Synthesis, photoluminescence, antimicrobial evaluation, molecular docking, and pharmacokinetic prediction of new pyrimidoselenolo[2,3-d]pyrimidine derivatives

Abstract

Selenopyrimidine compounds, though less explored than their thieno[2,3-d]pyrimidine counterparts, exhibit significant potential as multifunctional agents. In this study, a series of novel pyrimidoselenolo[2,3-d]pyrimidine compounds was synthesized using a straightforward methodology. The structural characterization of the compounds was performed using elemental analyses, FT-IR, ¹H NMR, and ¹³C NMR spectroscopy.
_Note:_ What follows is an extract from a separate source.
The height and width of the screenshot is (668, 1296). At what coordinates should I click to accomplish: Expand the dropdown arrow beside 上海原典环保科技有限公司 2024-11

Their antimicrobial activities were evaluated using the agar well diffusion method against various fungal and bacterial strains, with minimum inhibitory concentrations (MICs) compared to ciprofloxacin and ketoconazole as standards. Compounds with phenyl substituents displayed superior antibacterial and antifungal activities, while amino carboxamide derivatives showed comparatively lower efficacy. Additionally, the luminescence of selected molecules was explored in DMSO solutions and the solid state. Compounds exhibited strong absorption up to 450 nm and concentration-dependent emission behavior, with a clear red shift in emission spectra owing to the molecular aggregation. DFT calculations revealed significant changes in the structure of the ground and excited states, providing insights into the observed luminescence behavior. Molecular docking studies revealed a high affinity of target compounds to topoisomerase II enzyme. All target compounds were predicted to have acceptable physicochemical and pharmacokinetic parameters. Our findings feature the dual potential of selenopyrimidine derivatives as effective antimicrobial agents and promising candidates for luminescent applications. Thanks to combining biocompatibility and emission properties to present these compounds as possible candidates for biological applications such as bioimaging and bioprobes.